Though services exist to support non-English-speaking patients, these resources are severely underutilized. Recent research indicates that, even when patients are offered the complimentary assistance of medical interpreters, fewer than half of emergency department visits by patients with limited English proficiency took advantage of an interpreter service. Only 23 percent of U.S. teaching hospitals train physicians to work with interpreters, and this training is usually optional.

Given these realities, it seems clear that language training is an important tool for providing high-quality, responsible medical care to certain patient populations. Many prominent medical schools, including Johns Hopkins; the University of California, San Francisco; the University of California, San Diego; Stanford; Yale; and New York University offer medical language electives to first- and second-year medical students.

In response to the need for language training at HMS, students organized a program known as the Harvard Medical Language Initiative, or HMLI. The program provides instruction in Mandarin, Portuguese and Spanish, reflecting the largest local populations of non-English speakers. I was among the student organizers, and I took the medical language course in Spanish.

The HMLI program began in the fall of 2009 and attracted considerable interest. Nearly a fifth of the entering Class of 2013 elected to participate in one of the language tracks. An intermediate-level class taught how to collect a history through weekly sessions focusing on an aspect of the history, relevant vocabulary and cultural concerns. An advanced class, taught entirely in Spanish by Vilma Ortiz, HMS assistant professor of anesthesia at Massachusetts General Hospital, was geared toward students already proficient in conversational Spanish. These classes were exceptional. Students learned medicine as well as the vocabulary and grammar required to communicate medical information to patients; questions during and after the class were asked and answered only in Spanish.

In addition to the weekly didactic sessions, monthly simulation sessions directed by Kim Khoury, HMS clinical instructor in population medicine at Harvard Vanguard Medical Associates, provided the opportunity to practice classroom lessons. In a memorable and engaging forum, students honed practical clinical skills and improved their use of Spanish in a clinically relevant setting.

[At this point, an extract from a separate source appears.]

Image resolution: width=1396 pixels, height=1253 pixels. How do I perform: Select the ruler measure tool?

Building on the success of the fall pilot program, last spring the advanced curriculum was expanded to include more disease-specific discussions and bimonthly simulation sessions. Guest lecturers from affiliated hospitals spoke in Spanish about specific medical topics. In collaboration with Interpreter Services at Mass General, students trained to work with interpreters. Beyond classroom presentations and discussions, students had opportunities to practice conversing through an interpreter with patients who spoke still other languages. Students also shadowed an interpreter, which was a particularly enlightening experience: One afternoon might include visits throughout the hospital, with each stop a strong teaching point.

HMLI continues to grow. In addition to expanding the opportunities afforded last year to nearly a quarter of the Class of 2014, other initiatives include rigorous and objective evaluation of the program’s effectiveness.

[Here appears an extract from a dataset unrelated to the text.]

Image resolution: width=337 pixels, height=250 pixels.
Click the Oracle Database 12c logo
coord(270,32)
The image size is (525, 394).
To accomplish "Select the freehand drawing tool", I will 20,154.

Foreign language training is an important means of providing better medical services to a large, underserved population. HMLI aims to provide strong language training to HMS students through didactic and simulation sessions as well as collaborations with the Harvard-affiliated teaching hospitals. Core support for the program is provided by the Department of Anesthesia, Critical Care and Pain Medicine at MGH, and from the Gilbert Program in Medical Simulation at HMS.